Czego najbardziej potrzebuje dziś MSWiA? Prezentu od ministra finansów, który pozwoliłby uregulować długi wobec funkcjonariuszy policji? A może jakiegoś spektakularnego sukcesu CBŚ? Skąd - MSWiA najbardziej potrzebuje... 100 kilogramów mrożonych borowików i ton lodów pistacjowych. Resort właśnie rozpisał przetarg na te artykuły.

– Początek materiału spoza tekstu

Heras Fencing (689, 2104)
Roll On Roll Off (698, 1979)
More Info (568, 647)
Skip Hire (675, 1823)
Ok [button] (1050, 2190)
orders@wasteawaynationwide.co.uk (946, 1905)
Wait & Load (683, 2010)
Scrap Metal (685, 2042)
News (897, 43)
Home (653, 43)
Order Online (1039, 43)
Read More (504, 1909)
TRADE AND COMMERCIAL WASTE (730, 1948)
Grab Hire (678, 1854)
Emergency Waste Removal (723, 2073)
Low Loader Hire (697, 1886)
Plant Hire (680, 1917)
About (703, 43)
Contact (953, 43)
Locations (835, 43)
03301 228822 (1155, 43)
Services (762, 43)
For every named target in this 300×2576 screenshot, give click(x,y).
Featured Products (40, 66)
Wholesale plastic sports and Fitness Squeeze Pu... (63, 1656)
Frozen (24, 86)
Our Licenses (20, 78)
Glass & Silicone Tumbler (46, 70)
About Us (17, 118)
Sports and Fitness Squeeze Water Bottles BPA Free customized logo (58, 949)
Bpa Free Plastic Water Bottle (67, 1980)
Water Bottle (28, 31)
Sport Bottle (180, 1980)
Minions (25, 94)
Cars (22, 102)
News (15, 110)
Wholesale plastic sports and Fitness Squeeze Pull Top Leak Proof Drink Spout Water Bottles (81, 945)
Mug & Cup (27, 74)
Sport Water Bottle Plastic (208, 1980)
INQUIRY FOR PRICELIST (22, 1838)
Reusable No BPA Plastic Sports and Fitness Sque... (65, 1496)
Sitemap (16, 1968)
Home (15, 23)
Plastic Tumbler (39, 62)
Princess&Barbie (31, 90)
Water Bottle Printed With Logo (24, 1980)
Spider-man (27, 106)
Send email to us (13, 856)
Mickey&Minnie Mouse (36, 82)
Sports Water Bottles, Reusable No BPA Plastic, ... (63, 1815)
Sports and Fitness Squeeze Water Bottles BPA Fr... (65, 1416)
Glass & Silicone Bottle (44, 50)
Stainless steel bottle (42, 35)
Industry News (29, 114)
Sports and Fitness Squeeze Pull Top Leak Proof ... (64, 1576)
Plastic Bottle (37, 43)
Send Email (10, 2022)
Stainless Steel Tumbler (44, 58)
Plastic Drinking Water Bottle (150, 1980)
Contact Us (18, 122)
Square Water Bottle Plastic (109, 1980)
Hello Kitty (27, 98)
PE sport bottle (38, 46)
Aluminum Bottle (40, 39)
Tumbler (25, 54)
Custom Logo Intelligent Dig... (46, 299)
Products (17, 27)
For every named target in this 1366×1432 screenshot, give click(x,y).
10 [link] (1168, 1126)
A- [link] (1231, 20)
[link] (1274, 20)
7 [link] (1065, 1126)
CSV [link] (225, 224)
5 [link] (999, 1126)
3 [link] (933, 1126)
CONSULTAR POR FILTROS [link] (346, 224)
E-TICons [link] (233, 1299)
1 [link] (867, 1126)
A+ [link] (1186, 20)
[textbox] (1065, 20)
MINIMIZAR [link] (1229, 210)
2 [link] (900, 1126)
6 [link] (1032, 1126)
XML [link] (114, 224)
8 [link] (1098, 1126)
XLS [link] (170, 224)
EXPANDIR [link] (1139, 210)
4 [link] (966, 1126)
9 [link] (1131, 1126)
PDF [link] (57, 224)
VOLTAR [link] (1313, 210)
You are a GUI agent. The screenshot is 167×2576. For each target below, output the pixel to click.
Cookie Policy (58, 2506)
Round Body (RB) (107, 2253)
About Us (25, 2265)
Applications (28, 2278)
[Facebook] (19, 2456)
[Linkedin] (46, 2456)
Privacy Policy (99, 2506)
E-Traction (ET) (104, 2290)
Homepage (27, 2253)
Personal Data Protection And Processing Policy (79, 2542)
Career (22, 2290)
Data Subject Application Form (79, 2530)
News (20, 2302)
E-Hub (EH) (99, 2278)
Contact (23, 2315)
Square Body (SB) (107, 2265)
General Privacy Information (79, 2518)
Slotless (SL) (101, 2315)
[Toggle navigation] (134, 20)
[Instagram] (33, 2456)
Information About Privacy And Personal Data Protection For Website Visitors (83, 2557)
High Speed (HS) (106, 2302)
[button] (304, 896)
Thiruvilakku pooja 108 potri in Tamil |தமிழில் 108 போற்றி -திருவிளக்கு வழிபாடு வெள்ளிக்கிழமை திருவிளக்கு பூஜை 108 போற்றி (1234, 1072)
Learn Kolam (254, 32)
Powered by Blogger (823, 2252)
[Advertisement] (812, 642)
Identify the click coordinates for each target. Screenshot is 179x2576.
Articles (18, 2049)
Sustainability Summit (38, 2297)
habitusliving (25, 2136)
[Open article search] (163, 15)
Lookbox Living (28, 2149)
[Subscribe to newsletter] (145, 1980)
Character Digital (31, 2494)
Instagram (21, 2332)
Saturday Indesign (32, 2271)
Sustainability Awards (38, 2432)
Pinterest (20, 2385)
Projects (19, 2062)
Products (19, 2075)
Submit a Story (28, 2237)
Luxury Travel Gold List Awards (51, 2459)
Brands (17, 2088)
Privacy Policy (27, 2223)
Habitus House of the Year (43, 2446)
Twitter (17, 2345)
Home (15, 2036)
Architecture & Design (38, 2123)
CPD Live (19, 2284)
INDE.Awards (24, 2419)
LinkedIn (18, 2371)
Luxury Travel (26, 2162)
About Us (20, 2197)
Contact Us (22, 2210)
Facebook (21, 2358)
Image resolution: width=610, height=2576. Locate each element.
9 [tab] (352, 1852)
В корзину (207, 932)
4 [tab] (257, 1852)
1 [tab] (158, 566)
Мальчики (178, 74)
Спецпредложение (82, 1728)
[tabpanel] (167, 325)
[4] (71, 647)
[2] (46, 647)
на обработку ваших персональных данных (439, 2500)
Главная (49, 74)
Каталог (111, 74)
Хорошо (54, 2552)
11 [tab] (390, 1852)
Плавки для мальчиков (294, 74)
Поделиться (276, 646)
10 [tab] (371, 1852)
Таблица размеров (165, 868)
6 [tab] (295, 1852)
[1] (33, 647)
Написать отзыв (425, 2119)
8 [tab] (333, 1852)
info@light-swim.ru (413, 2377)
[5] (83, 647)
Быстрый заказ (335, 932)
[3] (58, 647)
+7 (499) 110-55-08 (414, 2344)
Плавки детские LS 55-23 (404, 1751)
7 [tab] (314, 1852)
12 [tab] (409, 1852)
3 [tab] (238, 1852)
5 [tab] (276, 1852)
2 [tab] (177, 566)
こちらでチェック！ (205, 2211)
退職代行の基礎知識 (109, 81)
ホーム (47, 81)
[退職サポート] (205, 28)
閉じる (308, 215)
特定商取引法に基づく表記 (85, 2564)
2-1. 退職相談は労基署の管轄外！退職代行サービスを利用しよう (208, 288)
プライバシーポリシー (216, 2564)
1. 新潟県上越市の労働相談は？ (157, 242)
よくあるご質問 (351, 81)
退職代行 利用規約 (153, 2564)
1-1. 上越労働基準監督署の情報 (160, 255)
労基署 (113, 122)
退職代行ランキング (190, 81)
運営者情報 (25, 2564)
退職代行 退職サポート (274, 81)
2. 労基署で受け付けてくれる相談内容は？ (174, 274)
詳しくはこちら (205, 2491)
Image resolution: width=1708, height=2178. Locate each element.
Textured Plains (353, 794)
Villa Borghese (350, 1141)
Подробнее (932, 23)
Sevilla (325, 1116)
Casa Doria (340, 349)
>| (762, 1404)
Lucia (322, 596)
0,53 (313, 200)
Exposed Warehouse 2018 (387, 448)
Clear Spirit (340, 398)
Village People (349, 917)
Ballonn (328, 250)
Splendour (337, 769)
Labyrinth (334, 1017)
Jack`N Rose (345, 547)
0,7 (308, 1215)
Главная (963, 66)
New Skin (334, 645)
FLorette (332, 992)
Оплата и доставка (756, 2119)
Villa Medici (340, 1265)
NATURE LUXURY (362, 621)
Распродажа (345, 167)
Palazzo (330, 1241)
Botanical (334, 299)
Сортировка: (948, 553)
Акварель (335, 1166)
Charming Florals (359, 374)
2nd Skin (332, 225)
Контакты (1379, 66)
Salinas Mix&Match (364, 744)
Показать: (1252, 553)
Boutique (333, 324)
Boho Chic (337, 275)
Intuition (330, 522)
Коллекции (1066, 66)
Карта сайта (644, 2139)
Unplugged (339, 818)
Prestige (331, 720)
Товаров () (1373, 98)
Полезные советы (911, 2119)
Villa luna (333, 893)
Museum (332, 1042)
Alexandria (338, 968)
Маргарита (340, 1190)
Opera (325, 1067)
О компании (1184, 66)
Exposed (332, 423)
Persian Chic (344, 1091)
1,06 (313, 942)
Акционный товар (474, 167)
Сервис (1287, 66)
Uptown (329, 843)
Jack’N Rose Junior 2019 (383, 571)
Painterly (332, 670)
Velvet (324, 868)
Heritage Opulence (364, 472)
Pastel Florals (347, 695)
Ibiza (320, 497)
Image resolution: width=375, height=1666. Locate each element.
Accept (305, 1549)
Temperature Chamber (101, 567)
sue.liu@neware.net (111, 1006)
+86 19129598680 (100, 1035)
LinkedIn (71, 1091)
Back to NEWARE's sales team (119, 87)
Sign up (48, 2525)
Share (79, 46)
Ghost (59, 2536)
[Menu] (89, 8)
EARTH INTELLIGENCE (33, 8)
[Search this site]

Lista zakupów jest imponująca - dwie tony frytek i dwie tony filetów z kurczaka, 260 kilogramów brukselki. Ponadto tony kurczaków, kaczek i indyków i 11 ton innego rodzaju mrożonek. Na długiej liście znajdują się m.in. faszerowane kaczki, szynka miodowa i filety z gęsi, mrożone maślaki, kurki i pierogi.
Czyżby resort zamierzał zacząć spłacać długi wobec policjantów w naturze? Nie. Podczas gdy na komisariatach w ramach oszczędności pali się co druga żarówka, MSWiA musi dbać o podniebienia osób biesiadujących w dwóch restauracjach i ośrodku wypoczynkowym w Zakopanym, należących do ministerstwa kierowanego przez Jerzego Millera. A policjanci? Cóż - usłyszą pewnie "Sorry Winnetou, ale business i business".